Some further limitations of this study should be mentioned. The participants of the cancer rehabilitation program may not be representative of all cancer patients. While patients with strong detriments to their health state may feel unable to participate, other patients with low detriments in health my not see the necessity of taking part in a rehabilitation program. Disease stage data were not available, so relationships between disease stage and resource variables could not be explored. The scales for measuring the resources were short; the item numbers were between 3 and 6. Larger instruments would probably have provided results that are more reliable. However, we used the instruments in the same way in all groups; therefore, the mean scores of different groups are comparable. Two of the three instruments consist of two opposite subscales with only moderate negative correlations between them. Since the reliability coefficients of the total scales were nevertheless higher than those of the subscales, and since the correlations of the total scales with other scales were generally higher than those of the subscales, we nevertheless believe that it is justified to use the total scales. In our study, we used generic instruments for measuring the resources. There are also instruments specifically designed for cancer patients, e.g., a new 5-factor resilience instrument for cancer patients (Ye et al., 2018), or an instrument for measuring treatment-related optimism (Cohen, Moor, & Amato, 2001). However, using generic instruments makes it possible to compare the results of the cancer patients with other patients and with groups of the general population. Finally, we did not perform a longitudinal study, and, therefore, could not test the impact of the resource variables on changes in QoL.
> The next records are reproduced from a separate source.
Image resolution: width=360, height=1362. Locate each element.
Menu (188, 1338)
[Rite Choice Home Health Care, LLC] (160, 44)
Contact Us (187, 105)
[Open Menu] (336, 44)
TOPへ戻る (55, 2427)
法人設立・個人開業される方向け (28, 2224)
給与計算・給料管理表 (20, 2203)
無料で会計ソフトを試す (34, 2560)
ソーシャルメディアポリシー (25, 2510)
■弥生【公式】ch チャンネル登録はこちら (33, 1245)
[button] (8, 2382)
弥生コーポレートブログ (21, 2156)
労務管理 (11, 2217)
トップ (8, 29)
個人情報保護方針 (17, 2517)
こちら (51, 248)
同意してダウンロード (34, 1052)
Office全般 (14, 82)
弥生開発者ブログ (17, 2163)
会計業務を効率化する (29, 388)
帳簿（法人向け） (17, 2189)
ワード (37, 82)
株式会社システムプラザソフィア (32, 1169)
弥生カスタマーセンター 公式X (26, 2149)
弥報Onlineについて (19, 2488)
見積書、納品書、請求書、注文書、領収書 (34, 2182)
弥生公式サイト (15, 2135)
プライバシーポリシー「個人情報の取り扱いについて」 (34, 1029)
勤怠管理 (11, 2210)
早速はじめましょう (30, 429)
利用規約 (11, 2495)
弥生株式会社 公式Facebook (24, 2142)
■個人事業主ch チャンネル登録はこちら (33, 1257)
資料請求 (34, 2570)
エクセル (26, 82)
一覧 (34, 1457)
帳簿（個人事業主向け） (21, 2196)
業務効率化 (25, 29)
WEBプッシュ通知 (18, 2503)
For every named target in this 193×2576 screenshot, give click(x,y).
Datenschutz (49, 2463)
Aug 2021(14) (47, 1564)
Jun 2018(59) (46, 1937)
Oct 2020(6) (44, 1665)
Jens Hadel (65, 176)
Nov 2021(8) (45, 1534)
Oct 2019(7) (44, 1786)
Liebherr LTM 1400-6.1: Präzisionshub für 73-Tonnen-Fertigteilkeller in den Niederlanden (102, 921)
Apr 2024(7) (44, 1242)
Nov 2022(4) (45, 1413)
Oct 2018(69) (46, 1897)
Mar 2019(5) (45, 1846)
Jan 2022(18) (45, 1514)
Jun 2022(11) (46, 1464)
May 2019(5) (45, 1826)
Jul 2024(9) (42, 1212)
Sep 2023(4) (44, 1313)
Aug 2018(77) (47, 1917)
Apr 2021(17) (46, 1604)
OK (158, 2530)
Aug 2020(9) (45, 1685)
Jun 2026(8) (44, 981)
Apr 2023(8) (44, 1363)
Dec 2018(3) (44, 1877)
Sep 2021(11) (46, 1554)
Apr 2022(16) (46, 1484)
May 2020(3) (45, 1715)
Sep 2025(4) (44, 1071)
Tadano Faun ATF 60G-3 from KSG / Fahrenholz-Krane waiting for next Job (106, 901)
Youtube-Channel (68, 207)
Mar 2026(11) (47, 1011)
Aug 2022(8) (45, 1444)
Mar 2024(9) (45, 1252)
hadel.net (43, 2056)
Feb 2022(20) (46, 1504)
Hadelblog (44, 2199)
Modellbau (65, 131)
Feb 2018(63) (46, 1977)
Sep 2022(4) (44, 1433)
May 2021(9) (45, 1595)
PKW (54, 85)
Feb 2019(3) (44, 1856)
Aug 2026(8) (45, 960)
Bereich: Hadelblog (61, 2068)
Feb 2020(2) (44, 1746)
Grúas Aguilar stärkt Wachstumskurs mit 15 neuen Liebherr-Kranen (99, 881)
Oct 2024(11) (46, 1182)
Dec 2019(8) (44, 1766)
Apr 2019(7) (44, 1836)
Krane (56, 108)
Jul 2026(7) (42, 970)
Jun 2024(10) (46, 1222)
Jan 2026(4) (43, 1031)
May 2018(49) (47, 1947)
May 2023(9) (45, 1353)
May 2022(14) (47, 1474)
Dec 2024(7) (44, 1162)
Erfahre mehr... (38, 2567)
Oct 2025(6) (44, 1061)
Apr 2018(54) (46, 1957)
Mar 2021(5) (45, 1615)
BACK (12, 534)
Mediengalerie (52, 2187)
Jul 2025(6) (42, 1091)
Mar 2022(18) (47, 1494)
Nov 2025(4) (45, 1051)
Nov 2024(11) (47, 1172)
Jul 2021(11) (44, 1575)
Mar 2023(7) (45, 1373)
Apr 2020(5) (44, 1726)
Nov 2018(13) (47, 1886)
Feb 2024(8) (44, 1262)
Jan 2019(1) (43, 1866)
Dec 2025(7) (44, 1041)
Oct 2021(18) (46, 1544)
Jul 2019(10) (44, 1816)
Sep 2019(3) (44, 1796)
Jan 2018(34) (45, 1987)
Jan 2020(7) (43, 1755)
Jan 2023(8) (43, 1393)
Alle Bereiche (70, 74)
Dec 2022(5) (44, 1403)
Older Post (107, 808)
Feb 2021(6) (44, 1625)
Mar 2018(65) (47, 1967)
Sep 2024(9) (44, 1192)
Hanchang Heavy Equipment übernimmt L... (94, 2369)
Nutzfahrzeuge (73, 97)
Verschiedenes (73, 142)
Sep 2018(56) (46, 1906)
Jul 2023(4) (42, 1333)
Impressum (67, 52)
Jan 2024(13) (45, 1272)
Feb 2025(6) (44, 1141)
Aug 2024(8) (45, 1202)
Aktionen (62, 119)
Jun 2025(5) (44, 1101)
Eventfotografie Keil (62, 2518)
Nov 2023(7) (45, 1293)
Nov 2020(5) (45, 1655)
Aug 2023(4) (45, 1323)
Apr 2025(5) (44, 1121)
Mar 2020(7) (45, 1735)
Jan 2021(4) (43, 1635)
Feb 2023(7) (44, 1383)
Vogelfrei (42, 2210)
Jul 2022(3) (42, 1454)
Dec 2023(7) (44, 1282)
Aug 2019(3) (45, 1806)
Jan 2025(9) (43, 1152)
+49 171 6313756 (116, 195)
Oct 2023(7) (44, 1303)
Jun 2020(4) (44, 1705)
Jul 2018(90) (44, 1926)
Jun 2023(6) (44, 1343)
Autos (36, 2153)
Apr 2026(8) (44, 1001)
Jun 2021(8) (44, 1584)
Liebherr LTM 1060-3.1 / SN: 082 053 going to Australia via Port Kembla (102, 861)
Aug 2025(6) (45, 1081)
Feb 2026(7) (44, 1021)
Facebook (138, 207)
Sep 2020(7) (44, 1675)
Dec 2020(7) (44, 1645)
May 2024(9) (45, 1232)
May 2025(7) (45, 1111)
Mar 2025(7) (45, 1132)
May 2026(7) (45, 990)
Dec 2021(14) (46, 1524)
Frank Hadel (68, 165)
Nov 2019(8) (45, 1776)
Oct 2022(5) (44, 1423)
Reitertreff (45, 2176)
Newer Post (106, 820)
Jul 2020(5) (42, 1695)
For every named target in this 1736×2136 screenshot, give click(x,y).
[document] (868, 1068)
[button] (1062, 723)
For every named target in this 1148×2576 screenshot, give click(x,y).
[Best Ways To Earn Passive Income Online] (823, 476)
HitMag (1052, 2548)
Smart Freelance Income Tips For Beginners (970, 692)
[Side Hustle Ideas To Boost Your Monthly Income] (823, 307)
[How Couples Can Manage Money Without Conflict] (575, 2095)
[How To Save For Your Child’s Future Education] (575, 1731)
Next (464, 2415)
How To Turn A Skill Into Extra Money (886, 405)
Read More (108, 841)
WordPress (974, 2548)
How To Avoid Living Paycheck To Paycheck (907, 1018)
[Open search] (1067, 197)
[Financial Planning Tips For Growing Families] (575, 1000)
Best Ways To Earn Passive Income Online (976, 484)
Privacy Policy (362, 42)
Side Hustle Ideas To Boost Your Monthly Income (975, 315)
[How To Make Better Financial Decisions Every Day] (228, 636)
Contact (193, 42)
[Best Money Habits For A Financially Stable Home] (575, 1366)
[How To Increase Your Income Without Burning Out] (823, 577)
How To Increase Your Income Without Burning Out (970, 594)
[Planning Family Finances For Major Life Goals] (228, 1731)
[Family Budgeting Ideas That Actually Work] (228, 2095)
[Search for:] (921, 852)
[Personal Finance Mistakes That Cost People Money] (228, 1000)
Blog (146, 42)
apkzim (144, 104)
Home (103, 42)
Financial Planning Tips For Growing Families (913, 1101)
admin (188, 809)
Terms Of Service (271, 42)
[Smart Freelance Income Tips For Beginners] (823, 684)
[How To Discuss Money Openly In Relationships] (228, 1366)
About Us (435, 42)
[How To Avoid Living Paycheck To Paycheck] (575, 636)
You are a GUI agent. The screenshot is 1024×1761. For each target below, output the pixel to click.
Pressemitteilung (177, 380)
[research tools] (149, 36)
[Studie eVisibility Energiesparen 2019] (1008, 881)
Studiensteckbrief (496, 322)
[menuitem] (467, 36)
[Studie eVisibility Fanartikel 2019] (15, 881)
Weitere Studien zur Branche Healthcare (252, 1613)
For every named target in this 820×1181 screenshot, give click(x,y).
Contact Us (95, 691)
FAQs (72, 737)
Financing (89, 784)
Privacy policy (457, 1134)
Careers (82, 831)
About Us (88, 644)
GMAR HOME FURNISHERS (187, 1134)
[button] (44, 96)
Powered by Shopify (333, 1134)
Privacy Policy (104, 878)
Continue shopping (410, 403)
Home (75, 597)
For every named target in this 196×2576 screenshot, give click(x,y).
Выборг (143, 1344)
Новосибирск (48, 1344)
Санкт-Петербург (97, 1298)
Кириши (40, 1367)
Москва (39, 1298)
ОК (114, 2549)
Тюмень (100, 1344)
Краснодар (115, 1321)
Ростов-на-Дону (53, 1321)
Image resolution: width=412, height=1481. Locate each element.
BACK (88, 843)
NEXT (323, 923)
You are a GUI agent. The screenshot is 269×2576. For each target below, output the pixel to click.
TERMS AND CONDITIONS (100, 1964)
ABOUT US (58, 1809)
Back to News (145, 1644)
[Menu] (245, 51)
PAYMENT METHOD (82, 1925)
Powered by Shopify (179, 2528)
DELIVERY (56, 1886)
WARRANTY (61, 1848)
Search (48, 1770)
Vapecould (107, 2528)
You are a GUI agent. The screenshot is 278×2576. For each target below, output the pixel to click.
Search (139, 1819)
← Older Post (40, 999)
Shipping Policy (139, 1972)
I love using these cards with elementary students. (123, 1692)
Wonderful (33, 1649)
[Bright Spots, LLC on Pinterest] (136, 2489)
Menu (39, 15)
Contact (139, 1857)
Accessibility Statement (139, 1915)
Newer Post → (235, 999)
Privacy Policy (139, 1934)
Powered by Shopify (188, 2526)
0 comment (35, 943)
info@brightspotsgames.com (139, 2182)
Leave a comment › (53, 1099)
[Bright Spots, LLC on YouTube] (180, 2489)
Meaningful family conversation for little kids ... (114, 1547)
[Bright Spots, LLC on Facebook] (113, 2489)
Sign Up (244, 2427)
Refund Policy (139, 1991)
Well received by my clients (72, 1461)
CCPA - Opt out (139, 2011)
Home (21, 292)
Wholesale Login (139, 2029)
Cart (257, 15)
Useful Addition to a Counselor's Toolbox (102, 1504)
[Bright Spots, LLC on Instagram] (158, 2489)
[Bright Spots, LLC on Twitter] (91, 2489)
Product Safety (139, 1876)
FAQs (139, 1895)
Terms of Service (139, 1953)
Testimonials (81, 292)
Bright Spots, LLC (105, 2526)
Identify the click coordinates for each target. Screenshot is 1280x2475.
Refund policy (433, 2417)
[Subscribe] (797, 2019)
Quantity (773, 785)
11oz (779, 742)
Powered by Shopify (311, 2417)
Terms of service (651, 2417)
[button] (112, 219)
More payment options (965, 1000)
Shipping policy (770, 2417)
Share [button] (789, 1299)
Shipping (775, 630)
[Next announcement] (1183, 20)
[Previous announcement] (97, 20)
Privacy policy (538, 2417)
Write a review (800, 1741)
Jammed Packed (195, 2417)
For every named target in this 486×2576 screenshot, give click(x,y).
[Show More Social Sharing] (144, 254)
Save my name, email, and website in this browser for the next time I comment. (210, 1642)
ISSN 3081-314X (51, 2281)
In summary, the study showed that resource variables are relevant for understanding the situation of cancer patients. Clinicians who notice low levels of sense of coherence, resilience, or optimisms in their patients will be better prepared for identifying patients in need for interventions. Especially younger patients deserve special attention.
We acknowledge support from the German Cancer Aid (Grant Number 7011 3931) and Universität Leipzig within the program of Open Access Publishing.